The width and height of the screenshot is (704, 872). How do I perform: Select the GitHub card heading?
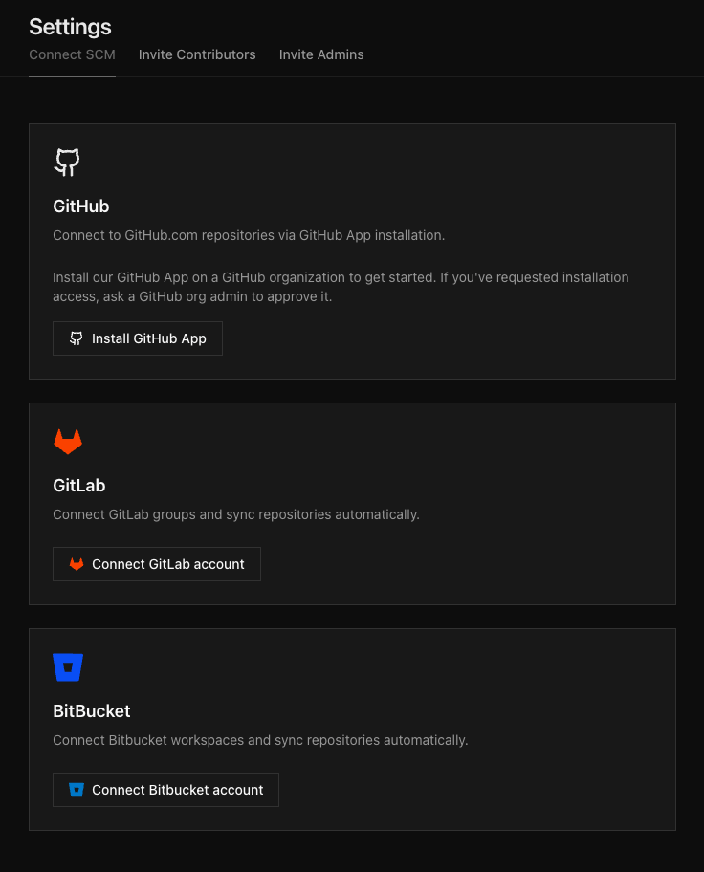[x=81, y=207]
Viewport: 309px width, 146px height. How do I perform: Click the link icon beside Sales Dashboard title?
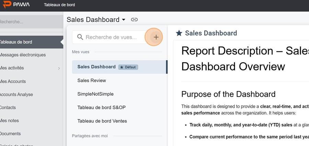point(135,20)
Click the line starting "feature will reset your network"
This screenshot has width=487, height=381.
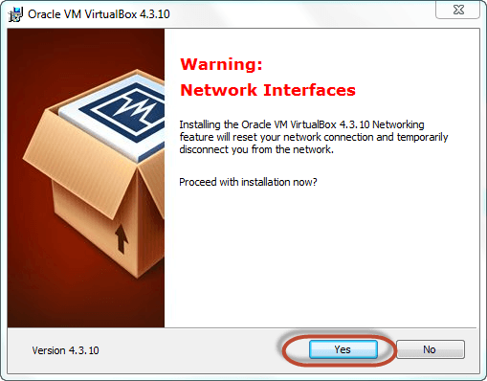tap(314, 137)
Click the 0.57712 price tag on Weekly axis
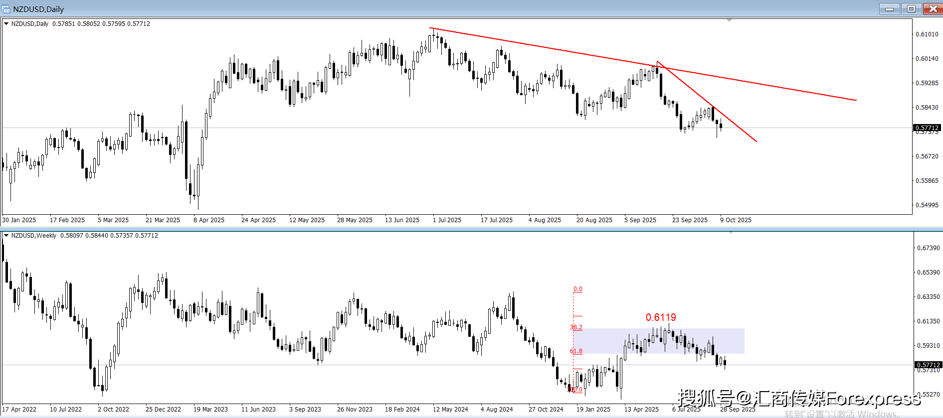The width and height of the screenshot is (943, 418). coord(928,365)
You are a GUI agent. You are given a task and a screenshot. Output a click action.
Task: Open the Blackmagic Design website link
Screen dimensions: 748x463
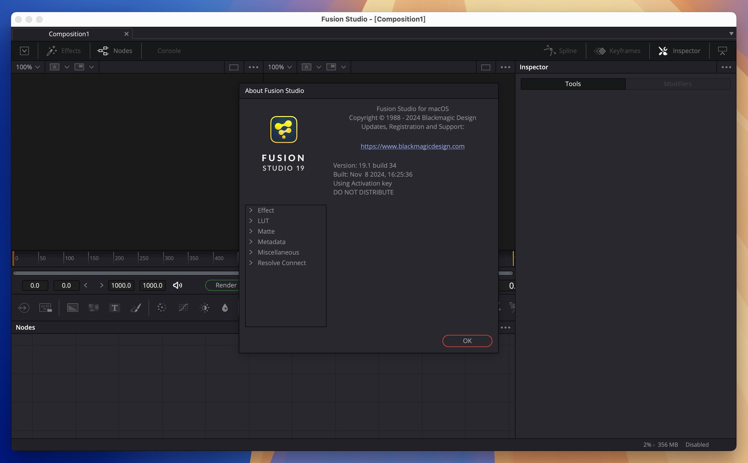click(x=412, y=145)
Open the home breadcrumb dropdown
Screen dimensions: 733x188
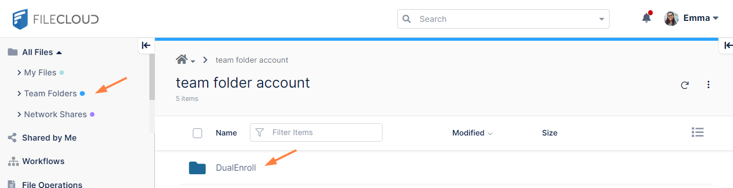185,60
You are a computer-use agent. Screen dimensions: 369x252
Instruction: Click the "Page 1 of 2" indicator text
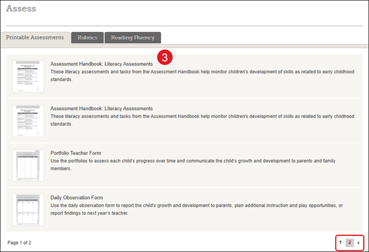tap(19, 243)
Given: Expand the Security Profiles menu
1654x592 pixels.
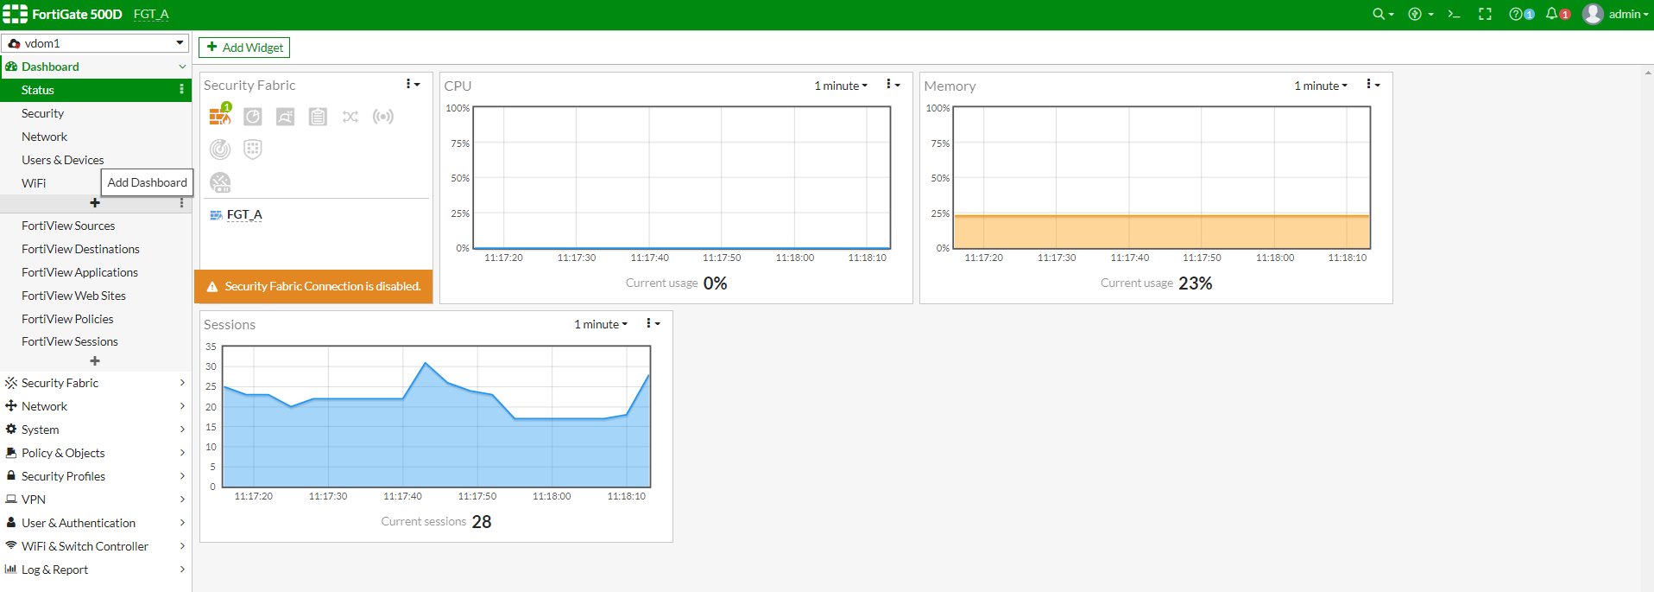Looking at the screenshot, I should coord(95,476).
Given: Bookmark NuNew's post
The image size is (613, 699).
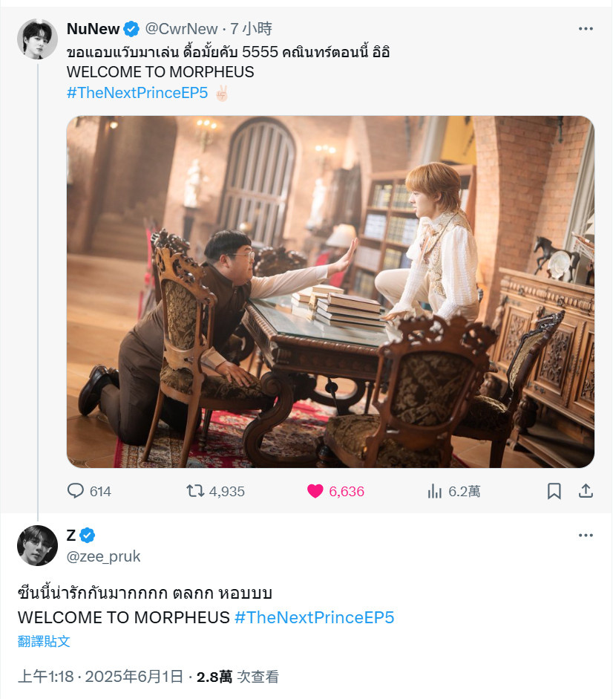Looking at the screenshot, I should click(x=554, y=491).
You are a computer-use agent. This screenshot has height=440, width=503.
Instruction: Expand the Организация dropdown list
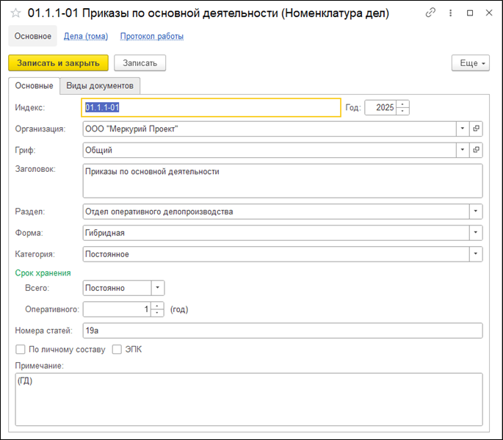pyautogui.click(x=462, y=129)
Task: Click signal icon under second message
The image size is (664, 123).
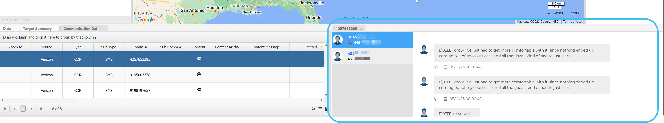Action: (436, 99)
-*-*-
TRY IT: Please return each line of the listing exactly as written, excluding the images.

FINISHED TASK:
The width and height of the screenshot is (704, 872). How do I perform: Select the GitHub card heading?
[x=81, y=207]
Viewport: 309px width, 146px height. How do I perform: Click the link icon beside Sales Dashboard title?
point(135,20)
Click the line starting "feature will reset your network"
This screenshot has width=487, height=381.
tap(314, 137)
Click the 0.57712 price tag on Weekly axis
The width and height of the screenshot is (943, 418). coord(928,365)
You are a GUI agent. You are given a task and a screenshot. Output a click action.
Task: Open the Blackmagic Design website link
Screen dimensions: 748x463
click(x=412, y=145)
Open the home breadcrumb dropdown
Screen dimensions: 733x188
185,60
You are a computer-use agent. Screen dimensions: 369x252
Instruction: Click the "Page 1 of 2" indicator text
tap(19, 243)
Given: Expand the Security Profiles menu
1654x592 pixels.
Looking at the screenshot, I should coord(95,476).
Given: Bookmark NuNew's post
The image size is (613, 699).
Looking at the screenshot, I should click(x=554, y=491).
You are a computer-use agent. This screenshot has height=440, width=503.
Instruction: Expand the Организация dropdown list
pyautogui.click(x=462, y=129)
Task: Click signal icon under second message
The image size is (664, 123).
Action: (436, 99)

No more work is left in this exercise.